__What you need to do__
How many lines in the entries below contain the string "agent"? Reply with the number only.

__Recorded data__

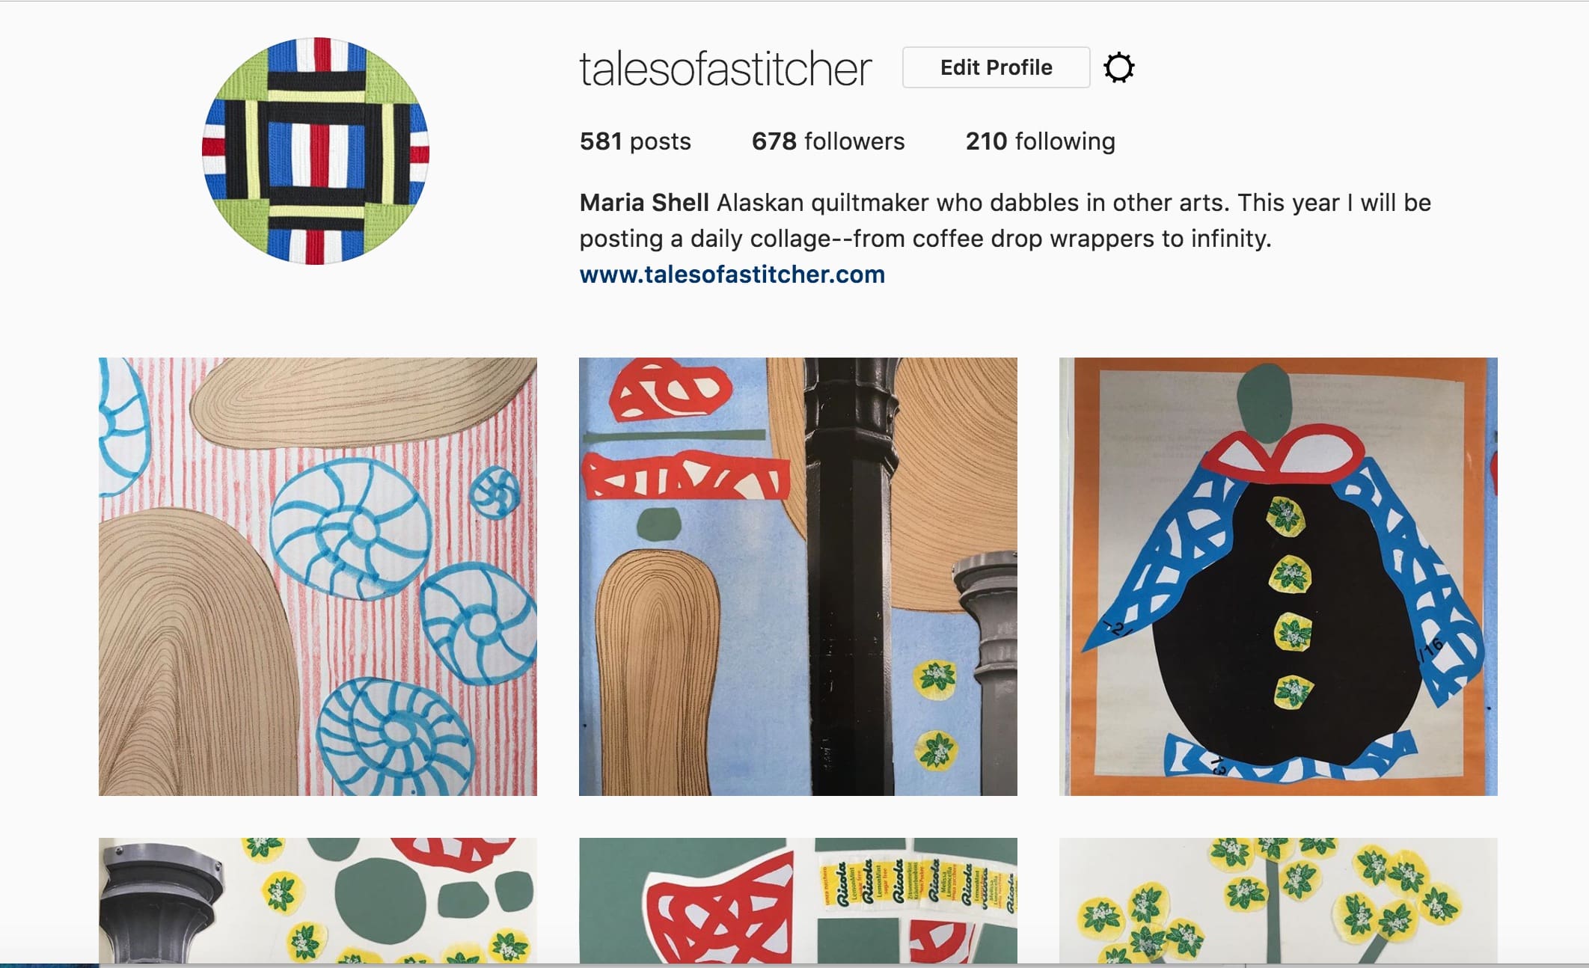Click the Maria Shell name in bio

(x=644, y=203)
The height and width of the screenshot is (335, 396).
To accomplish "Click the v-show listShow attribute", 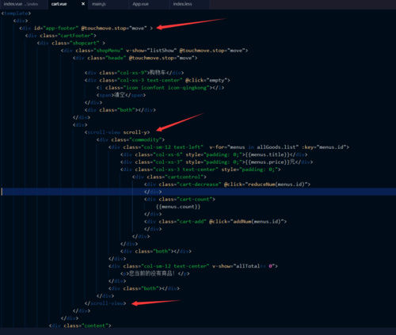I will pos(151,51).
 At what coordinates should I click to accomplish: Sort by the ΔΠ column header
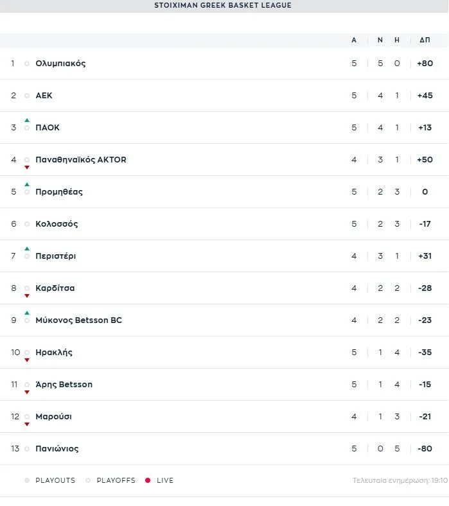coord(425,40)
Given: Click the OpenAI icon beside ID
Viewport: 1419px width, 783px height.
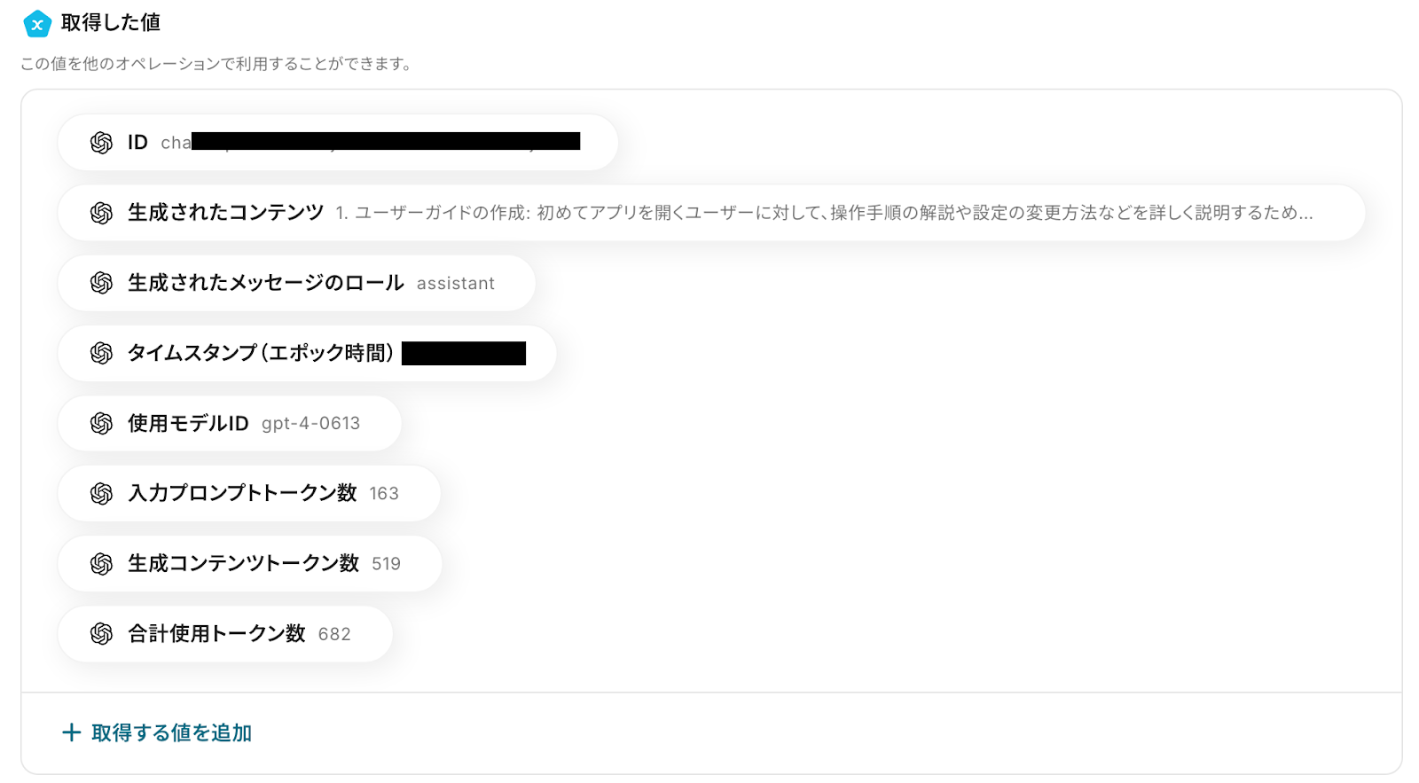Looking at the screenshot, I should click(x=101, y=143).
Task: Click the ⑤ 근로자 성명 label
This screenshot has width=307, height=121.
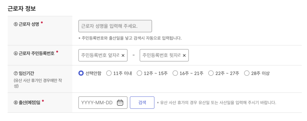Action: point(26,24)
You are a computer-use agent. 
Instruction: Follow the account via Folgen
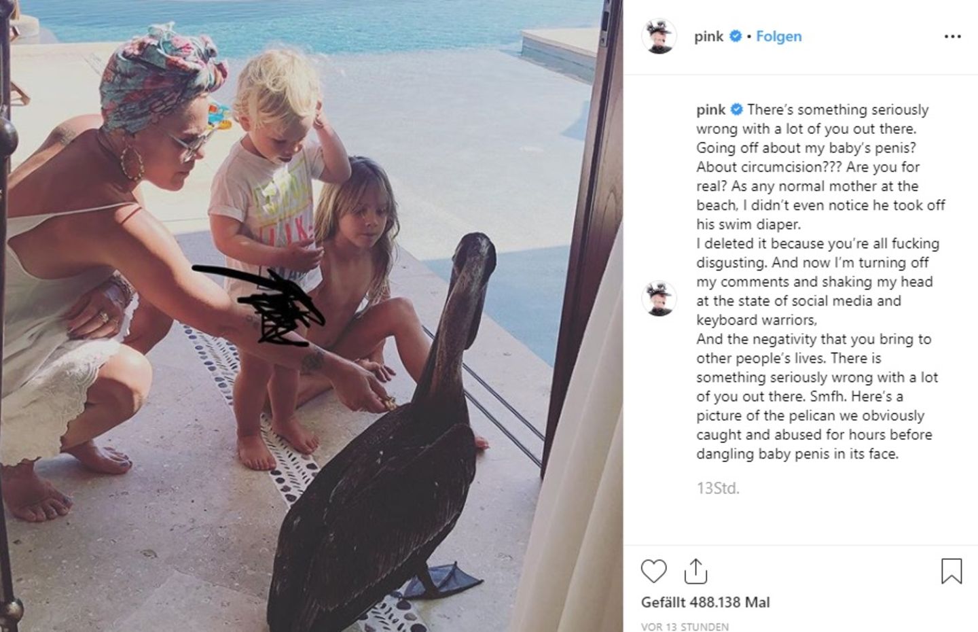click(778, 37)
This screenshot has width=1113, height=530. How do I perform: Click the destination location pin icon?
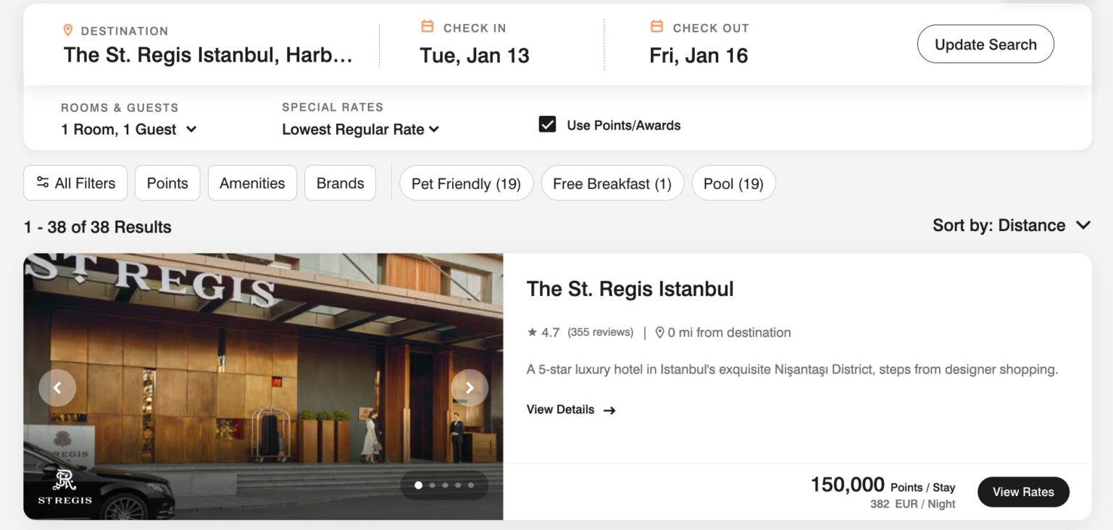pyautogui.click(x=67, y=30)
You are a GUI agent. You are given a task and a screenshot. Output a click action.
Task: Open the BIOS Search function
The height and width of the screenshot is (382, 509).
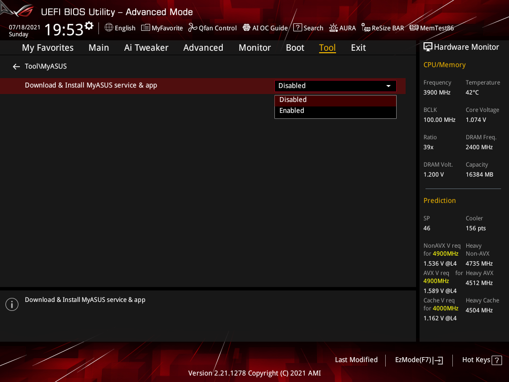[x=308, y=28]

__Result for this exercise__
2